Amazon CEO Jeff Bezos has invested $42 million for the construction of “10,000 Year Clock”. A 500-foot-tall clock designed to encourage long-range thinking is being constructed inside a mountain range in West Texas on property owned by Bezos.
On Tuesday (Feb. 20), Bezos tweeted the first video footage of an unusual project he’s funding. True to its name, the clock is designed to accurately keep time for 10,000 years. It’s powered by a combination of solar energy and occasional windings by any intrepid visitors who stray into the limestone cliffs of Texas’ Sierra Diablo mountain range sometime over the next 10 millennia.
The actual idea for the clock comes from Danny Hillis, who originally proposed a 10,000-year clock in 1995 in Wired as a way to think about the long-term future of humanity and the planet. That idea grew into the Clock of the Long Now, a project by the Long Now Foundation, which Hillis went on to co-found to build an actual, working version of the proposed clock. The group built a couple of prototypes, but Bezos’ clock – which Hillis is designing – will be the first to function on a full scale. The team has spent the last few years machining parts for the clock and drilling through the mountain to store the components. It will have gears, chimes and a pendulum, made of stainless steel, titanium and high-tech ceramics, but Hillis says it will be very different from a standard clock.

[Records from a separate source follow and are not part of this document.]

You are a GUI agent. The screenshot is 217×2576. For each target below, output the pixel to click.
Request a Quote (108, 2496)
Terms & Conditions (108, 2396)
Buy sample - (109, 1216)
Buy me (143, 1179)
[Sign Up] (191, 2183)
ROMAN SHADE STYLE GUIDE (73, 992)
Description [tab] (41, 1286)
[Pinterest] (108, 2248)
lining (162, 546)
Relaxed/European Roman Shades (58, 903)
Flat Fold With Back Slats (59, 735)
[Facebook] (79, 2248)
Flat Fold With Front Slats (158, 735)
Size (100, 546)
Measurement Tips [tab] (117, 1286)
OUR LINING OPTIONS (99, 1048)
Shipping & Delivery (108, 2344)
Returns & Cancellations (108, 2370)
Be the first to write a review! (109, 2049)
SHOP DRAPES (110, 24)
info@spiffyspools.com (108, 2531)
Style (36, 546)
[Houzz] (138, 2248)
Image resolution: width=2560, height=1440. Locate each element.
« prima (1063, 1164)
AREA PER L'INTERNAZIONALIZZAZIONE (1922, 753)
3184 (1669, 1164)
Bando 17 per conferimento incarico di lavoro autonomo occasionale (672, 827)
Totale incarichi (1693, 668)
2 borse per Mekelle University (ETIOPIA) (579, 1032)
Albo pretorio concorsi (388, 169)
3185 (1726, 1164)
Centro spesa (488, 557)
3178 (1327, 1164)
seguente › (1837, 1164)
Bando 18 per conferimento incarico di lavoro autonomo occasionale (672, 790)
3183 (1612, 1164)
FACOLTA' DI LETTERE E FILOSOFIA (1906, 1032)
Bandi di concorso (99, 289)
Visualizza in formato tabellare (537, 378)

“One of the big differences is that it runs very, very slowly. It ticks very slowly. Another big difference is that it actually doesn’t show you the time when you go up to it. It doesn’t show you the time until you wind it. The clock face shows the positions of the planets and the moon and the stars so it’s hopefully kind of a universal clock face that would make sense for somebody who doesn’t use exactly the same timekeeping systems that we do.”
There is no scheduled completion date for the project but when it is finished, visitors will be able to hike to the site see it. “The nearest airport is several hours away by car” and a rugged foot trail that rises almost 2,000 feet above the valley floor. Would you spend $42 million for a clock that ticks once a year?